請求項1に記載の運転方法によれば、酸素含有ガス通流経路における酸素含有ガスの通流方向、又は、水素含有ガス通流経路における水素含有ガスの通流方向を繰り返し反転させる。例えば、酸素含有ガス通流経路における酸素含有ガスの通流方向を反転させると、セルにおいて、反転する前に通流する酸素含有ガスの酸素濃度が高かくて電流密度が高かった部分は、反転後は、通流する酸素含有ガスの酸素濃度が低くなって電流密度が低くなり、逆に、反転する前に通流する酸素含有ガスの酸素濃度が低くて電流密度が低かった部分は、反転後は、通流する酸素含有ガスの酸素濃度が高くなって電流密度が高くなる。

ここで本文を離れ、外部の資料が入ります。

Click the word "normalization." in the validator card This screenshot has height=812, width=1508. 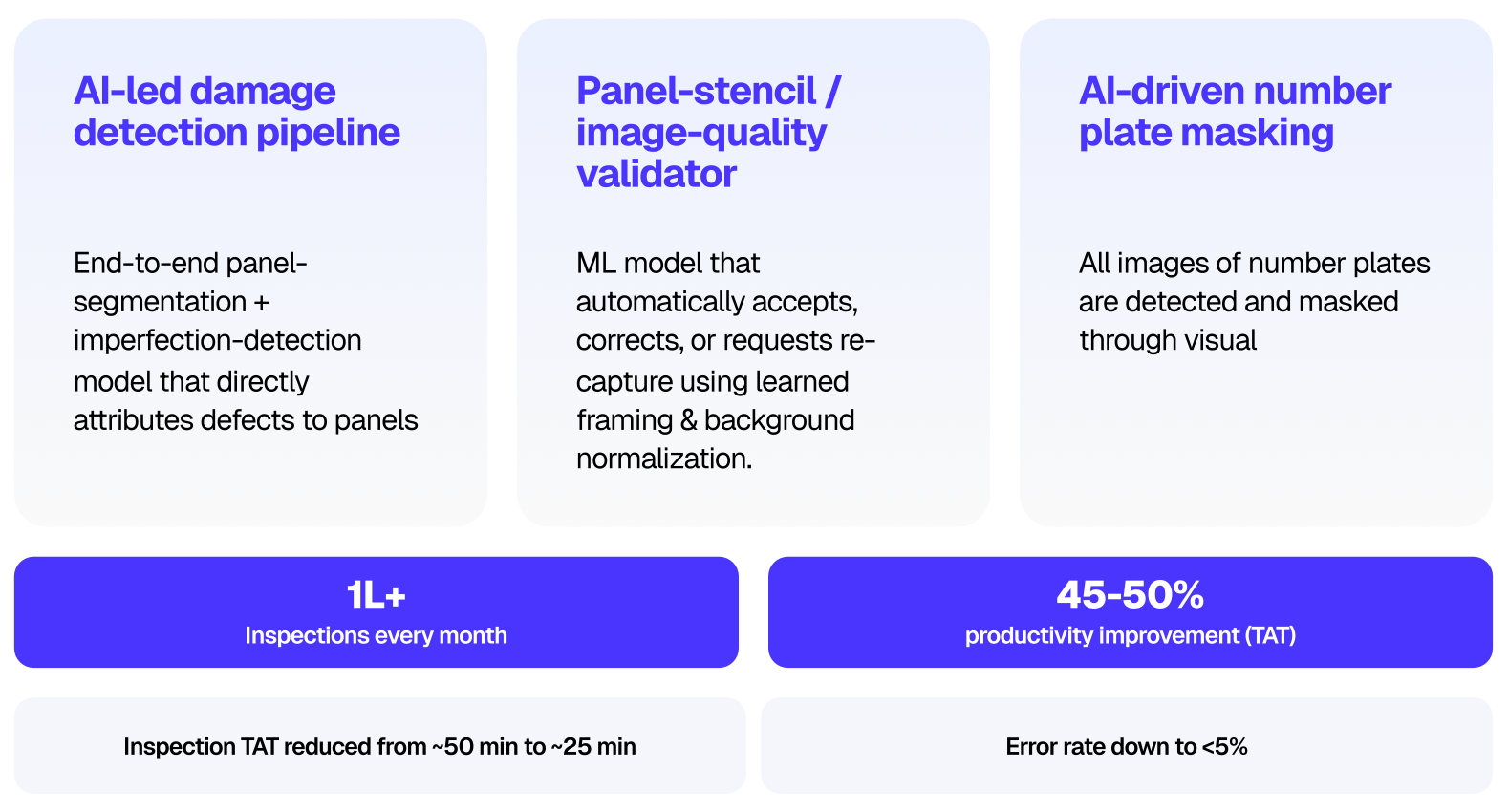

又、水素含有ガス通流経路における水素含有ガスの通流方向を反転させると、セルにおいて、反転する前に通流する水素含有ガスの水素濃度が高かくて電流密度が高かった部分は、反転後は、通流する水素含有ガスの水素濃度が低くなって電流密度が低くなり、逆に、反転する前に通流する水素含有ガスの水素濃度が低くて電流密度が低かった部分は、反転後は、通流する水素含有ガスの水素濃度が高くなって電流密度が高くなる。
つまり、酸素含有ガスの通流方向又は水素含有ガスの通流方向を反転させると、セルにおいて、電流密度が高くて温度が高かった部分は、電流密度が低くなって温度が低下するので、温度が高くなることに起因した酸素極又は燃料極の電極触媒の劣化をセル面内に分散させて、全体としての劣化速度を遅くすることがで
きる。
又、特に、高分子型の燃料電池においては、酸素含有ガスの通流方向又は水素含有ガスの通流方向を反転させると、セルにおいて、電流密度が高くて水分生成量が多かった部分は、電流密度が低くなって水分生成量が少なくなることから、セルが生成水分により濡れるのを抑制し、更にセルの濡れを解消することができるので、濡れが進行することにより酸素極又は燃料極に酸素含有ガス又は水素含有ガスが供給され難くなって、発電反応が起こり難くなるといった不具合の発生を防止することができる。
従って、耐久性及び発電性能に優れるように運転することが可能な燃料電池の運転方法を提供することができるようになった。
【0008】
又、電流密度が高かった部分は電流密度が低くなり、電流密度が低かった部分は電流密度が高くなるように、繰り返し切り換えて運転するので、高分子型の燃料電池においては、濡れが進行していた部分では濃度過電圧が大きくならないように、且つ、濡れの進んでいない部分での発電反応量を多くして運転することができるので、全体としてセルの内部抵抗を小さくして運転することができることとなる。又、前述のような切り換えによって、それまで濡れが進行していた部分の濡れが解消され、再び切り換えた後は、濡れが解消した部分での発電反応量を多くして運転することができる。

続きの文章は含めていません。